==== DATA FOR THIS TASK ====

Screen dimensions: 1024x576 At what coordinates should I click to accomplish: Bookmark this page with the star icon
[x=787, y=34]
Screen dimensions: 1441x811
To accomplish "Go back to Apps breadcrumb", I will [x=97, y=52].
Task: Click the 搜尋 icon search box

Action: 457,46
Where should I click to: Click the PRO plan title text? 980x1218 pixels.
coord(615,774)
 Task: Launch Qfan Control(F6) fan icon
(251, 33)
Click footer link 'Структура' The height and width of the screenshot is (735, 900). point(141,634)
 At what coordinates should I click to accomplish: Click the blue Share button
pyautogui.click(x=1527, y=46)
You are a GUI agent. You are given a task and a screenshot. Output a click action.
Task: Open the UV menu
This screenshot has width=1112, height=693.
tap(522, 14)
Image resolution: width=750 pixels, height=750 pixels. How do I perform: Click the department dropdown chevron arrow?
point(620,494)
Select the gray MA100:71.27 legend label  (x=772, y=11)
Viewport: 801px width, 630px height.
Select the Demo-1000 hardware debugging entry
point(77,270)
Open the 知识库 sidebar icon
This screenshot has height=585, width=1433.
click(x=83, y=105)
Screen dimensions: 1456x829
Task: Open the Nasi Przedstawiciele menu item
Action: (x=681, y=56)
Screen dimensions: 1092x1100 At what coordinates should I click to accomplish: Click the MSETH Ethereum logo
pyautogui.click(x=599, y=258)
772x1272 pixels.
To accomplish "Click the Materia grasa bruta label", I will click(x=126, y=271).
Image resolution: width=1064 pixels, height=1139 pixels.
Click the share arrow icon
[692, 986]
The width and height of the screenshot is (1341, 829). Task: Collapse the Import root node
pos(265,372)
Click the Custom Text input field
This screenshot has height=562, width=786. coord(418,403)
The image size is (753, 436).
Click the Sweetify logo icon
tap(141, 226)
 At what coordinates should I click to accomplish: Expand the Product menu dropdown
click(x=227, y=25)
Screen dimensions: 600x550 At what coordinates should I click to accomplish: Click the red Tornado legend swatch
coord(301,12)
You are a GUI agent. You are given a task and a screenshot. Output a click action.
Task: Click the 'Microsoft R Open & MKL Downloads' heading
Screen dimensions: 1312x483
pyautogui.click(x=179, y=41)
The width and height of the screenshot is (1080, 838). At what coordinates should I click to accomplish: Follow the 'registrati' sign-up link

====

▶ [WORK TO BE COMPLETED]:
All lines from the one with "Viewport: 801px width, 630px height." to the end of the entries above are to be written out exactly, the first and last included.

▶ [RESULT OF THIS TASK]:
Viewport: 801px width, 630px height.
Select the Demo-1000 hardware debugging entry
point(77,270)
Open the 知识库 sidebar icon
This screenshot has height=585, width=1433.
click(x=83, y=105)
Screen dimensions: 1456x829
Task: Open the Nasi Przedstawiciele menu item
Action: (x=681, y=56)
Screen dimensions: 1092x1100 At what coordinates should I click to accomplish: Click the MSETH Ethereum logo
pyautogui.click(x=599, y=258)
772x1272 pixels.
To accomplish "Click the Materia grasa bruta label", I will click(x=126, y=271).
Image resolution: width=1064 pixels, height=1139 pixels.
Click the share arrow icon
[692, 986]
The width and height of the screenshot is (1341, 829). Task: Collapse the Import root node
pos(265,372)
Click the Custom Text input field
This screenshot has height=562, width=786. coord(418,403)
The image size is (753, 436).
Click the Sweetify logo icon
tap(141, 226)
 At what coordinates should I click to accomplish: Expand the Product menu dropdown
click(x=227, y=25)
Screen dimensions: 600x550 At what coordinates should I click to accomplish: Click the red Tornado legend swatch
coord(301,12)
You are a GUI agent. You are given a task and a screenshot. Output a click action.
Task: Click the 'Microsoft R Open & MKL Downloads' heading
Screen dimensions: 1312x483
pyautogui.click(x=179, y=41)
The width and height of the screenshot is (1080, 838). At what coordinates should I click to accomplish: Follow the 'registrati' sign-up link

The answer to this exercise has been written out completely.